Microplastics are a pervasive environmental and public health challenge, affecting global food systems, atmospheric pathways, and human exposure. Research from the PEESE group applies artificial intelligence (AI) and systems-level modeling to address this challenge, spanning work from quantifying human exposure to developing AI-enabled approaches that may support future mitigation strategies.
Global Human Exposure to Microplastics
PEESE’s publication, “Microplastic Human Dietary Uptake from 1990 to 2018 Grew across 109 Major Developing and Industrialized Countries but Can Be Halved by Plastic Debris Removal,” featured on the cover of the May 2024 issue of Environmental Science & Technology, provides one of the most comprehensive global assessments of human microplastic exposure to date. By identifying regional consumption patterns and evaluating scalable intervention strategies, the study contributes to global efforts to mitigate the impacts of microplastic pollution. The work has received broad international media attention, including coverage by Cornell Chronicle, Daily Mail, The Star, and Newsweek.
AI-Enabled Microplastics Characterization
Beyond exposure assessment, PEESE researchers are advancing AI-driven methods for characterizing microplastics, addressing their inherent heterogeneity and complexity. Recent work published in Science Advances demonstrates how microplastics can self-organize at liquid crystal-water interfaces into distinct interfacial patterns that can be accurately recognized using computer vision. Accurate characterization at these scales is essential for linking particle properties to environmental fate and human exposure, particularly in complex and environmentally relevant samples.

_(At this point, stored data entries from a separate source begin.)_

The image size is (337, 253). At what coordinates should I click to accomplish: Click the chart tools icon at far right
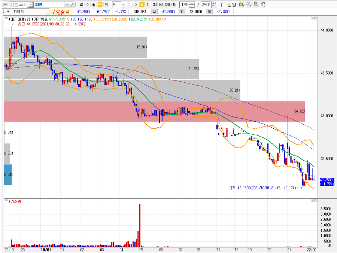262,4
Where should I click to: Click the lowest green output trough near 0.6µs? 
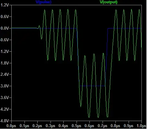(x=89, y=117)
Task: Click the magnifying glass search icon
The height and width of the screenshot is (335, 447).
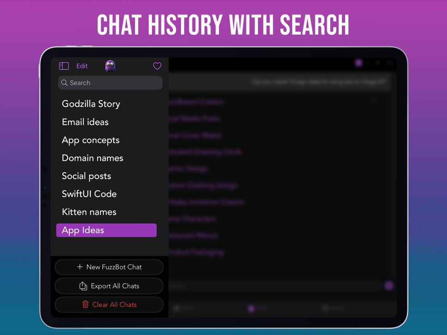Action: point(64,83)
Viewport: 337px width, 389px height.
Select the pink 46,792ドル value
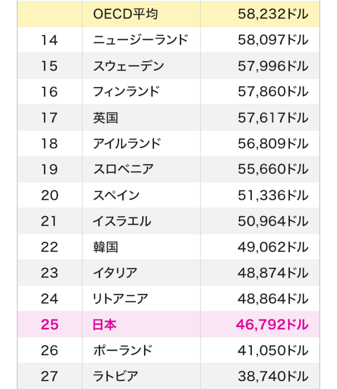(x=272, y=325)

AI-Driven Peptide Design for Microplastics Capture
Complementing exposure assessment and AI-based characterization, PEESE is advancing AI-driven molecular design approaches to explore future strategies for microplastic capture. In a complementary Science Advances study focused on peptide design, “Designing microplastic-binding peptides with a variational quantum circuit–based hybrid quantum–classical approach,” we demonstrated how quantum computing-enabled generative models can be used to discover peptide sequences with strong binding affinity for common plastics.

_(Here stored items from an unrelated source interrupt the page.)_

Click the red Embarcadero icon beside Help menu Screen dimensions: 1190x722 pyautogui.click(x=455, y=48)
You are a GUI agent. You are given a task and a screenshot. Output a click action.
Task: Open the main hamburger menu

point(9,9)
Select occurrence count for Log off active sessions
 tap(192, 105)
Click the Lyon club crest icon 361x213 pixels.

Building on this foundation, PEESE further developed machine-learning frameworks for peptide design in a Chemical Science paper featured as a front-cover article. This study introduced biodegradable peptides capable of either binding multiple plastic types or selectively targeting specific polymers.

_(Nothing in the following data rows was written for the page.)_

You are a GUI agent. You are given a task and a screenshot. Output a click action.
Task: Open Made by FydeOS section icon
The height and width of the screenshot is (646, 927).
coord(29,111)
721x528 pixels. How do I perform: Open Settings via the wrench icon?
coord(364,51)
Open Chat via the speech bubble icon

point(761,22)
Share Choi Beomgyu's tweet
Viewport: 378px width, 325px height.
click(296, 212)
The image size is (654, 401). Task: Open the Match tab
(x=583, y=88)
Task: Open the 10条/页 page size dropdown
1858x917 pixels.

Related studies further extend this peptide-design effort by integrating advanced artificial intelligence and computational modeling approaches. One study applies a protein language model-guided generative framework to design microplastic-binding peptides with enhanced binding performance across heterogeneous plastic mixtures. Another study published in PNAS Nexus combines quantum computing with deep reinforcement learning to discover and optimize plastic-binding peptides through a hybrid quantum–classical workflow. These efforts illustrate how AI-enabled molecular design can support future technologies for microplastic detection, separation, and capture across heterogeneous plastic mixtures.
PEESE’s research reflects an end-to-end, AI-enabled perspective on microplastics, beginning with global human exposure assessment, advancing through AI-based characterization, and extending toward the design of molecular tools for potential mitigation. By bridging systems engineering, environmental science, AI, and molecular design, this body of work contributes new scientific foundations for understanding and addressing microplastic pollution at scale.